In recent years, several researchers have focused on how the body and mind respond to music, exploring ways to use it in the world of care. In the article Singing for Lung Health: a systematic review of the literature and consensus statement, Lewis and colleagues gather research that suggests that singing is therapeutic, especially for people living with a long-term lung condition.
As summarised by the British Lung Foundation, the act of singing in groups for therapeutic purposes can:
- Improve quality of life and reduce loneliness and social isolation;
- Help improve posture and increase the strength of the voice;
- Reduce the feeling of being short of breath and to better control breathing by strengthening the respiratory muscles.
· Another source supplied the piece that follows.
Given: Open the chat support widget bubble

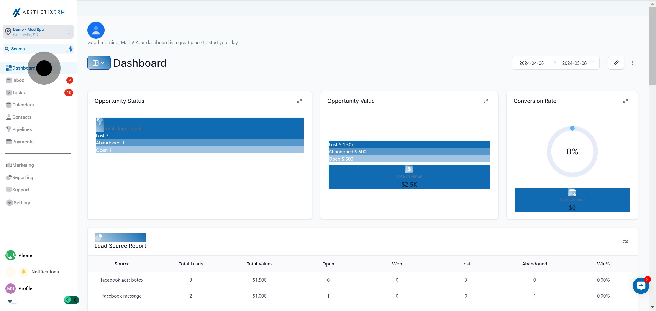Looking at the screenshot, I should [641, 286].
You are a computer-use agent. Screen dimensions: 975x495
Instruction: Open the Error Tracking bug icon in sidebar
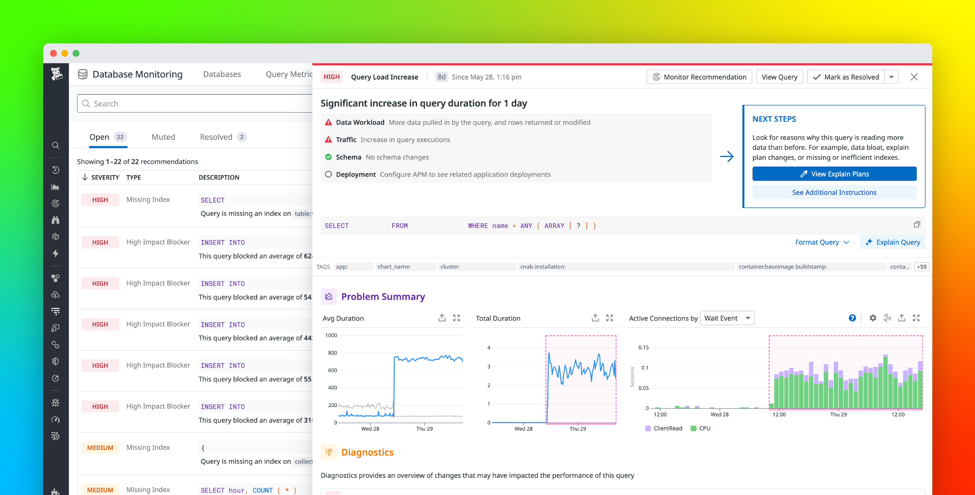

In the UK, there is growing interest in this approach, called Singing for Lung Health, and the experience of singing groups for people with lung problems is well established.
As reported by Lewis and colleagues, a consensus group has been convened to discuss specific issues, such as the characteristics that make the SLH approach different from other forms of group singing; a systematic review of the evidence base; the gaps in this evidence base; the definition of measures needed to assess individual responses to the SLH approach and the quality of programmes; and the basic training, experience and skills required of those who must lead singing groups following this approach to provide quality programmes.
Although more in-depth studies are needed, quantitative data from the work of the consensus group suggest that singing has the potential to improve the quality of life and health of people with lung disease, particularly with regard to physical health and anxiety levels, while qualitative data indicate that singing is certainly a pleasant experience for patients, who report that they are better able to cope with their health condition.